• Objet : Créer un serveur ssh
• Niveau requis :

  avisé
• Commentaires : Administrer son serveur à distance, établir un tunnel sécurisé pour relayer des ports, etc…
• Débutant, à savoir : Utiliser GNU/Linux en ligne de commande, tout commence là !.
• Suivi :

  à-compléter, à-tester
  • Création par <vous> <date>
  • Testé par <…> le <…>
• Commentaires sur le forum : Lien vers le forum concernant ce tuto¹⁾

Contributeurs, les sont là pour vous aider, supprimez-les une fois le problème corrigé ou le champ rempli !

apt-get install openssh-server

La configuration par défaut est très bonne.
Si vous voulez la personnaliser, il vous faut éditer le fichier /etc/ssh/sshd_config :

nano /etc/ssh/sshd_config

Comme d'hab', plus d'infos dans le :

man sshd_config

Jojo vous recommande de ne pas ouvrir cette connection SSH tel quelle sur le net… il y a des malins qui forcent le passage pour entrer chez vous en essayant des tetra…floppées de mot de passes courants .

Donc si vous voulez exporter une session SSH via un PC a 18 000 km de chez vous, restez prudents et sécurisez-là au maximum²⁾ et en suivant les conseils suivants

Il suffit d'éditer le fichier sshd_config en root sur le PC distant. Le fichier se trouve dans le dossier /etc/ssh/

nano /etc/ssh/sshd_config

Puis de modifier les arguments suivant «le cas est pris pour une connection uniquement par clé» :

PermitRootLogin no # évite la connexion root « plus que recommandé »
RSAAuthentication yes # active la reconnaissance RSA
PubkeyAuthentication yes
AuthorizedKeysFile .ssh/authorized_keys # va uniquement chercher la clé sur ce fichier
PasswordAuthentication no # désactive la connexion par mot de passe
PermitEmptyPasswords no # désactive les mots de passe vide
UsePAM no # désactive la connection par mot de passe
AllowUsers votrelogin secondlogin # restreint l'accès à votre login uniquement
DenyUsers test guest admin root snort apache nobody # interdire l'accès à certains users, pour les paranos...
MaxStartups 1 # limite la connexion, normalement 6 par défaut

Moins de monde autorisé à se connecter via ssh, moins de risques il y aura…

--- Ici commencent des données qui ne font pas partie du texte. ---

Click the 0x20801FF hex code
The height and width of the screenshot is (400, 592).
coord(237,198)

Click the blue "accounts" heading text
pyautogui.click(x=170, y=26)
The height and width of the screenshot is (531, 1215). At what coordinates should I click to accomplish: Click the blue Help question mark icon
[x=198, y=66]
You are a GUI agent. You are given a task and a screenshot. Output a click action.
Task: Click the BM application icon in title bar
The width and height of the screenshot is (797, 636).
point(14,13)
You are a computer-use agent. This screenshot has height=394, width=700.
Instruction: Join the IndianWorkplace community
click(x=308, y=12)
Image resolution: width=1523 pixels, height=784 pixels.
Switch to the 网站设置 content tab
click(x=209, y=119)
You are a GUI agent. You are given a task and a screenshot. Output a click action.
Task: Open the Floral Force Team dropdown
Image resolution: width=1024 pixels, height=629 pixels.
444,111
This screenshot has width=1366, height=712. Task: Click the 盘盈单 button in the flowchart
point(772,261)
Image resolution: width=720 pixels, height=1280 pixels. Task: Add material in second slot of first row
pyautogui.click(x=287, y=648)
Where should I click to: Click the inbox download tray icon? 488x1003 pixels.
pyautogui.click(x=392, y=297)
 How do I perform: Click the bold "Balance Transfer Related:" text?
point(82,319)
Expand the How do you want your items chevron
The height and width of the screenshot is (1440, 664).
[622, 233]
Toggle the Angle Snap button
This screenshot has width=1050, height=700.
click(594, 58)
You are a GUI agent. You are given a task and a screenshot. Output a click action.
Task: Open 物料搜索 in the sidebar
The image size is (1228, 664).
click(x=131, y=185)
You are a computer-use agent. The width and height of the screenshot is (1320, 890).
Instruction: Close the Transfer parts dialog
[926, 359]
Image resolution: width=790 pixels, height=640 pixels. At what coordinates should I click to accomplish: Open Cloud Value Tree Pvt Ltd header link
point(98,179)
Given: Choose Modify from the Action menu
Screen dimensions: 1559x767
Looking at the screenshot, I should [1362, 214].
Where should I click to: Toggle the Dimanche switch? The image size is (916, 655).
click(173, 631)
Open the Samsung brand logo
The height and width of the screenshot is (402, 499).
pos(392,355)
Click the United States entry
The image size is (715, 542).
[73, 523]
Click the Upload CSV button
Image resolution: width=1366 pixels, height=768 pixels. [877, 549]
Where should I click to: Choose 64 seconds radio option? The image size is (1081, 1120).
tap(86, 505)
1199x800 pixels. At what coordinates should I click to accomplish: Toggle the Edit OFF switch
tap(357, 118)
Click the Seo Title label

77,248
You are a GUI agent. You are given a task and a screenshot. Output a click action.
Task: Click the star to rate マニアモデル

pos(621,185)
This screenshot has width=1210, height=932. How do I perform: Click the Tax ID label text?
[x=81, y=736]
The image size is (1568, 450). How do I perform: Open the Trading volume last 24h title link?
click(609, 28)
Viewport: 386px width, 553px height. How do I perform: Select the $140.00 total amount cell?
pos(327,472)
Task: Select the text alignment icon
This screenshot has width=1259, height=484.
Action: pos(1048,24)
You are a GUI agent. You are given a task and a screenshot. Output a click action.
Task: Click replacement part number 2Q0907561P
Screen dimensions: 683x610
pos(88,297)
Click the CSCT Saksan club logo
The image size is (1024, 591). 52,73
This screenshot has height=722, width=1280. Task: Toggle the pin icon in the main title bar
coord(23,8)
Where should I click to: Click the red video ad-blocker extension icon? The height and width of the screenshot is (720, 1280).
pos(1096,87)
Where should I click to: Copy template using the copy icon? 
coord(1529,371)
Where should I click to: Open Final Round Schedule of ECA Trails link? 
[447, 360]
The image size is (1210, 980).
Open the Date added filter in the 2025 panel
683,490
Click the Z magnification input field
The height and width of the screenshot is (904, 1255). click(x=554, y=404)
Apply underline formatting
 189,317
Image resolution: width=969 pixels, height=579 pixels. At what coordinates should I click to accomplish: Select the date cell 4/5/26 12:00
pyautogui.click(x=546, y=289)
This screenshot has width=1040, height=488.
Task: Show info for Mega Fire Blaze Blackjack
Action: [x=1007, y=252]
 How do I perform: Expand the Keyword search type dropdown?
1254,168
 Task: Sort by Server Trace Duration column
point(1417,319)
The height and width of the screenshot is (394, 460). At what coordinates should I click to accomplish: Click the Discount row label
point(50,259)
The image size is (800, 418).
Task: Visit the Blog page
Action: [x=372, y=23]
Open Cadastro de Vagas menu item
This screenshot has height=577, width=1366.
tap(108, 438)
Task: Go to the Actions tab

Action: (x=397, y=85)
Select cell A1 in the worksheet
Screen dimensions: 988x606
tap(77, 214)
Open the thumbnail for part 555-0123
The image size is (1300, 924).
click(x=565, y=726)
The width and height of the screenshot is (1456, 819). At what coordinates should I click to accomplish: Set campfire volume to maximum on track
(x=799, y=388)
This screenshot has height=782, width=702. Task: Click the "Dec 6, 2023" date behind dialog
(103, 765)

  AllowUsers **monuserquipeutseconnecter**

Il est possible de spécifier plusieurs utilisateurs ou un masque d'expression régulière, je vous laisse lire la doc pour un paramétrage plus fin

dans le même esprit que le paramètre ci-dessus on peut autoriser directement tous les utilisateurs d'un groupe.

  AllowGroups **mongroupadmin**

Les options qu'il est conseillé de changer dans un premier temps sont :

• Le port 22 # C'est le port par défaut du service SSH

Nous allons le mettre ici à 10010

  Port **10010**

Une fois configuré il vous suffit de relancer SSH, à faire en root :

service ssh restart

* Dans tout les cas, il est important de regarder les logs de temps en temps. Les tentatives de connections infructueuses sont consignées dans /var/log/auth.log .

cat /var/log/auth.log | grep Invalid

TODO

• Rediriger le port 22 de la freebox/livebox/whateverbox vers votre machine pour vous connecter chez vous depuis l'extérieur
• Configuration de SSH comme serveur de fichier.